Exercise materials below:

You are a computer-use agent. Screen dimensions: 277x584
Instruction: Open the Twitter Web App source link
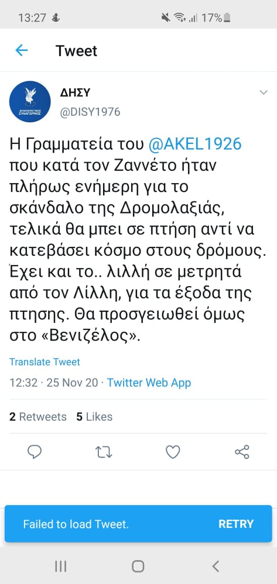coord(149,383)
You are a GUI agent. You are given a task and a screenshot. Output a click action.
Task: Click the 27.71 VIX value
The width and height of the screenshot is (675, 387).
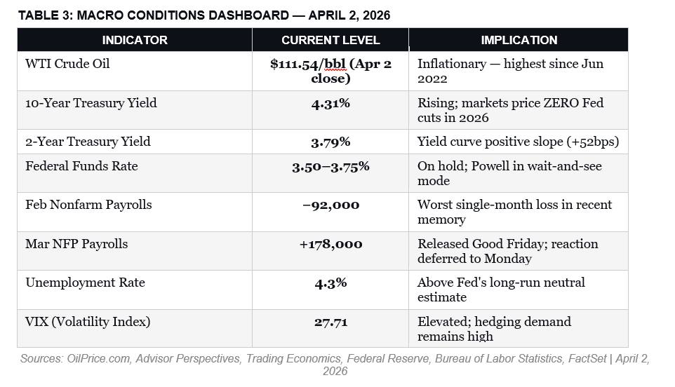(x=330, y=322)
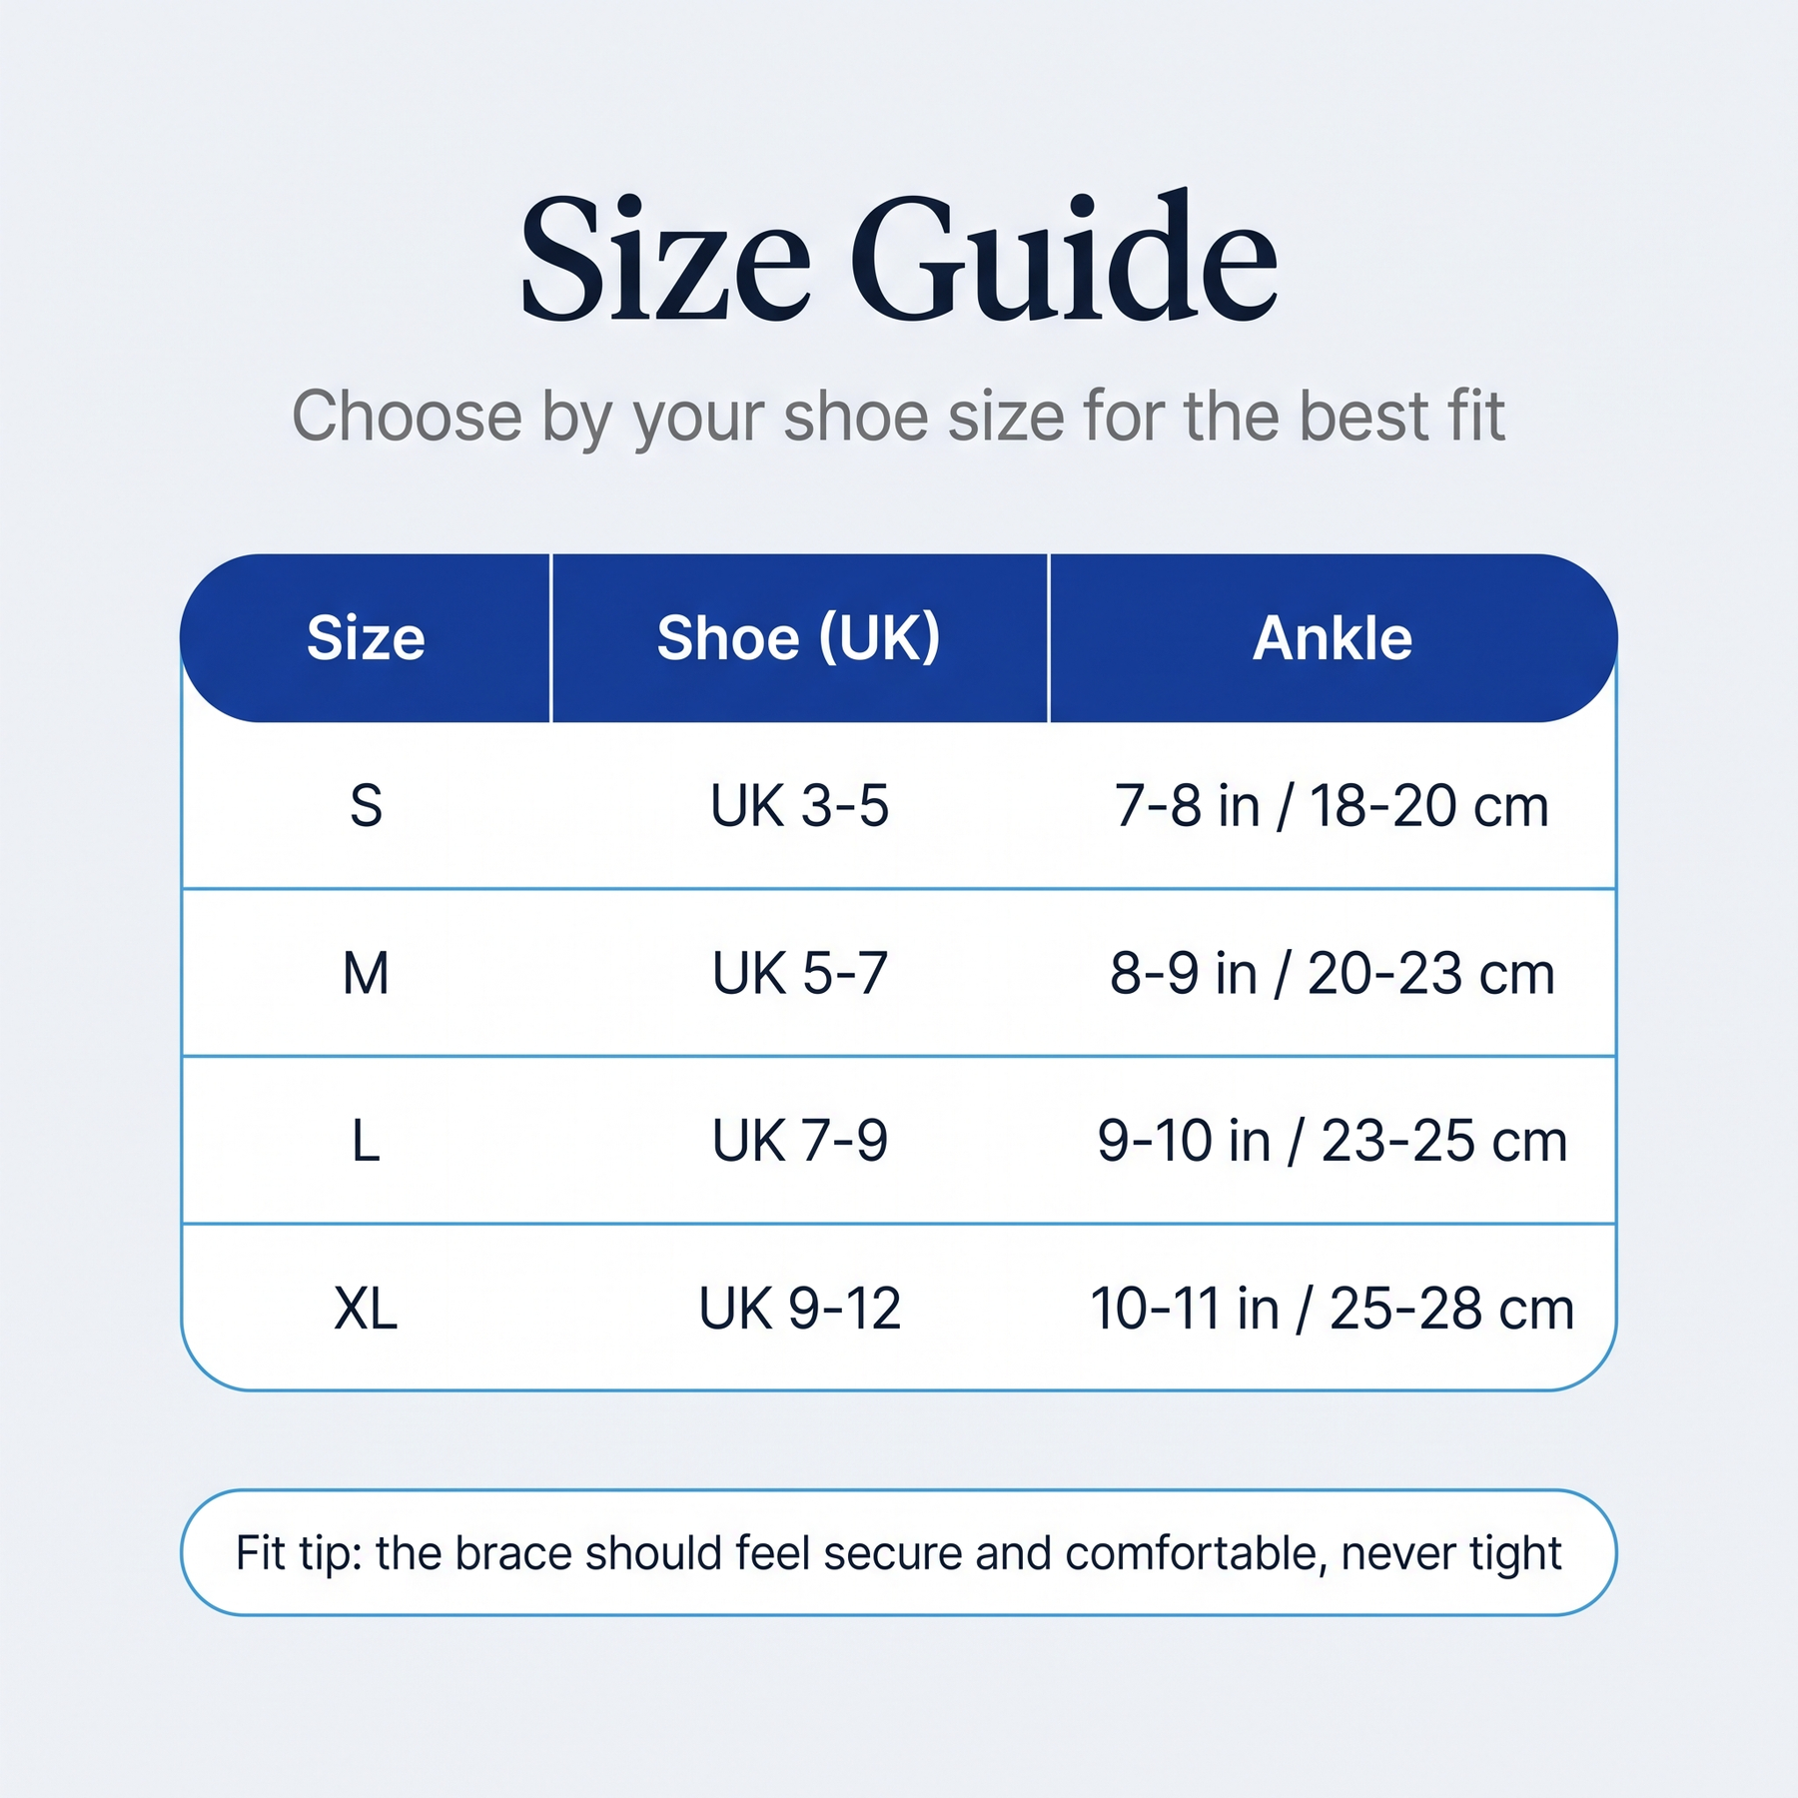This screenshot has width=1798, height=1798.
Task: Click the S size cell
Action: click(x=366, y=805)
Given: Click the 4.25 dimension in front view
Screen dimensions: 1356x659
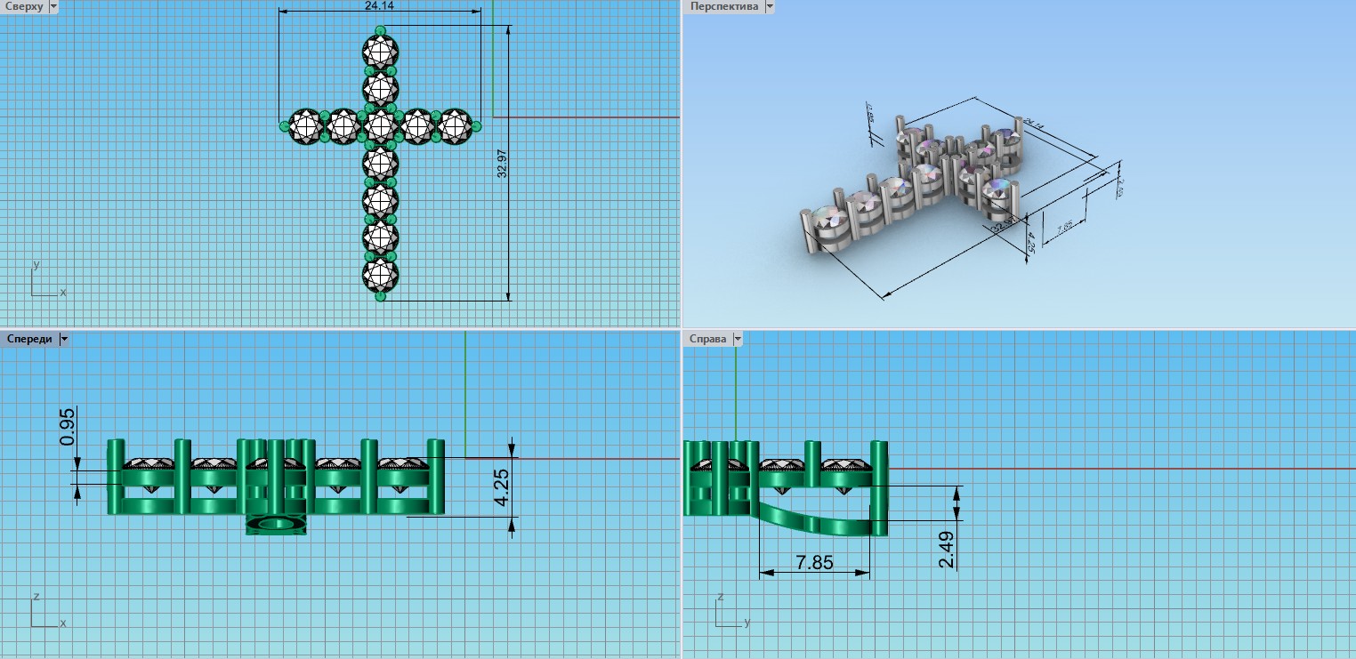Looking at the screenshot, I should click(x=501, y=489).
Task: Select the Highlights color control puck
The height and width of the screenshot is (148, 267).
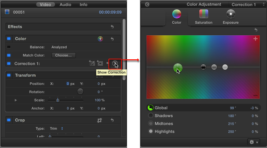Action: pyautogui.click(x=225, y=67)
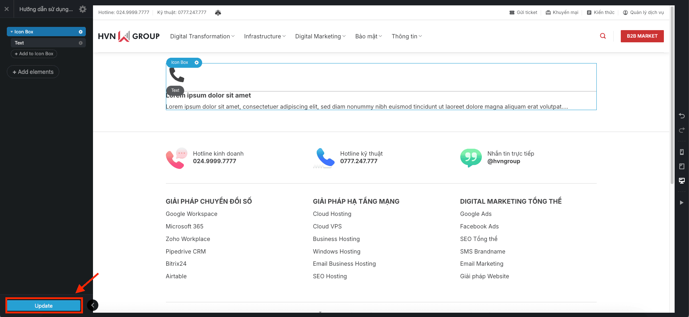Open the site search magnifier icon
This screenshot has width=689, height=317.
click(x=603, y=36)
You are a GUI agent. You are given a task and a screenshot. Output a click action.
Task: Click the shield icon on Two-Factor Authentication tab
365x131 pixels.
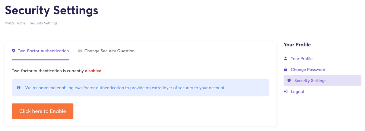point(14,51)
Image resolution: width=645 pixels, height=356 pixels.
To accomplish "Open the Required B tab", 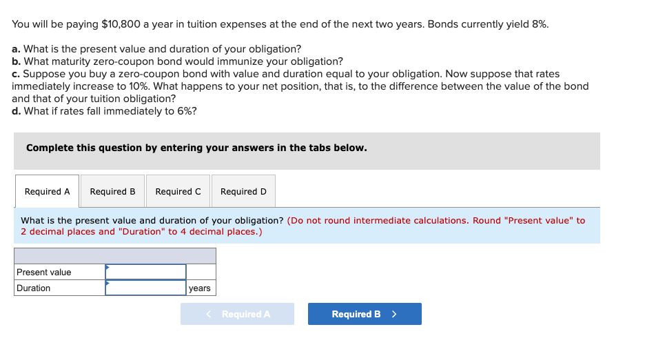I will point(112,192).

End of Exercise materials.

**Problem description**.
Please take the lines from the beginning of the data above through the line holding "Task: Select the" and transcribe them exactly, without any pictures.

**Solved problem**.
You are a computer-use agent. Screen dimensions: 277x584
Instruction: Open the Twitter Web App source link
coord(149,383)
You are a GUI agent. You are given a task and a screenshot. Output a click action.
Task: Click the 27.71 VIX value
The width and height of the screenshot is (675, 387).
(x=330, y=322)
This screenshot has width=1798, height=1798.
Task: Click the S size cell
Action: click(x=366, y=805)
Given: Click the 4.25 dimension in front view
Screen dimensions: 1356x659
Looking at the screenshot, I should click(x=501, y=489).
Task: Select the Highlights color control puck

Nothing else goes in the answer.